▶ **TEXTAUSSCHNITT**:
------

Daneben ist der gesellschaftliche Umgang mit Sexualität alles andere als lustförderlich. Einerseits werden wir überflutet mit sexualisierten Inhalten, die Erotik – intime Handlungen zwischen zwei Menschen – bleibt dabei auf der Strecke.
Die inflationäre Darstellung von Sexualität und die daraus resultierende Abstumpfung ist dem Männerarzt Pfau zufolge der größte Lustkiller. Bei Männern sei insbesondere die Pornografie, die bereits junge Männer regelmäßig konsumieren, ein Thema. Die Diskrepanz zwischen dem, was in Pornos gezeigt wird und dem, was sie bekommen, ist groß. „Männer können dann mit dem, was tatsächlich in den Betten läuft, nicht mehr zufrieden sein“, beobachtet Pfau ein verbreitetes Phänomen. „Man braucht etwas immer Extremeres, Spritzigeres, Gefährlicheres, um überhaupt einen Kick zu spüren“, bestätigt auch Bragagna und fragt: „Ist das die Form der Lust, die wir wollen?“

Körperfreundliches Umfeld gefragt

Für die sexuelle Entwicklung ist ein unaufgeregter und offener Zugang zu Sexualität von Kindheit an am förderlichsten. Bettina Weidinger, Pädagogische Leiterin des Österreichischen Instituts für Sexualpädagogik und Sexualtherapien, plädiert für ein „körper- und sexualfreundliches Umfeld, in dem körperliche Bewegung gefördert wird, es einen positiven Körperbezug gibt und Sexualität neutral oder positiv bewertet wird.“ Aktuell würde das gesellschaftliche Credo der Risikominimierung zulasten der Lebendigkeit und eines gesunden Körpergefühls gehen. Auch durch die ständige Verfügbarkeit der neuen Medien werde die Entfaltung des Körperbewusstseins von klein auf gebremst. „Basierend auf ihrer grundsätzlichen Sehnsucht, sich über Bewegung zu spüren, entwickeln Kinder viele Lustkompetenzen“, erklärt Weidinger.
„Allerdings: Ein Kind, das mit fünf Jahren lernt, dass Tablet-Wischen die Lust an der Bewegung ersetzt, bewegt sich nicht mehr.“
Was die Entwicklung außerdem beeinträchtigt? „Ein Teil unserer sexualfeindlichen Haltung ist, dass Erwachsene grundsätzlich alles bewerten“, bedauert Weidinger. Gesellschaftliche Regeln sollten den Kindern wertfrei vermittelt werden. Ein Beispiel: „Nacktsein bei uns auf der Straße ist weder üblich noch erwünscht, grundsätzlich ist es aber etwas Positives“, verdeutlicht die Expertin.

------

▶ **AUSZUG DATENSATZ**:
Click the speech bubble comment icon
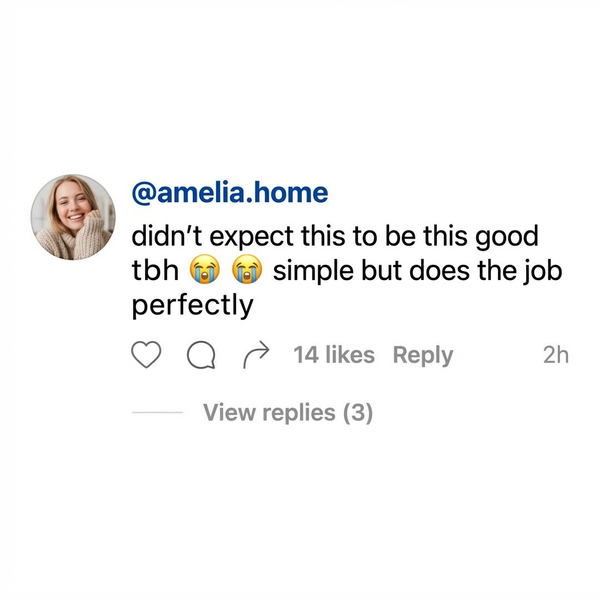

------

▶ **AUFGABENREIHE**:
[A] Gib aus dem Textausschnitt über Sexualität die Passage wörtlich aus, die mit den Worten beginnt, die „Daneben ist der“ enthalten, und mit „auf der Strecke.“ endet.
[B] Führe den Textausschnitt über Sexualität nach seinem letzten Satz weiter.
Die Zeilen spielen hierfür keine Rolle.

▶ **LÖSUNGEN**:
[A]
Daneben ist der gesellschaftliche Umgang mit Sexualität alles andere als lustförderlich. Einerseits werden wir überflutet mit sexualisierten Inhalten, die Erotik – intime Handlungen zwischen zwei Menschen – bleibt dabei auf der Strecke.

[B]
Wer nichts weiß, muss alles glauben

Es sei zudem ein fataler Irrtum zu glauben, man müsse Kinder von allem fernhalten, was mit Sexualität zu tun hat. „Wer nichts darüber weiß, muss alles glauben“, zitiert Weidinger Marie von Ebner-Eschenbach. Die fehlende Begleitung, erst recht in Kombination mit der frühzeitigen Konfrontation mit pornografischen Inhalten, beeinträchtigt die Entwicklung. Die Heranwachsenden müssen für wahr halten, was sie sehen.
Anders, wenn Kinder in einem offenen und respektvollen Umfeld groß und dabei unterstützt werden, ihren (Körper-)Wahrnehmungen zu vertrauen. „Ein positiver Zugang zu Sexualität inkludiert Besprechbarkeit“, betont Weidinger. Wenn die neunjährigen Sprösslinge  Sexwitze zum Besten geben, ist die beste Reaktion eine entspannte: „Wenn Eltern einfach lachen, ist dem Kind klar: Meinen Eltern kann ich später auch Fragen zu Sexualität stellen.“
Ist die kindliche Entwicklung geglückt, sind die Fragen eher offen und neugierig. Die Kinder und Jugendlichen wollen dann die verschiedenen Mythen rund um Sex ergründen. Dazu zählen zum Beispiel: Das erste Mal tut weh. In einer guten Beziehung hat man automatisch guten Sex. Für guten Sex muss ein Penis lang sein.
Zwar sind die Fragen der Jugendlichen gesellschaftlich beeinflusst, die Themen sind gleich geblieben: Bin ich und das, was ich spüre, richtig? Wie werde ich für jemand anderen sexuell attraktiv? Ist mein Körper richtig?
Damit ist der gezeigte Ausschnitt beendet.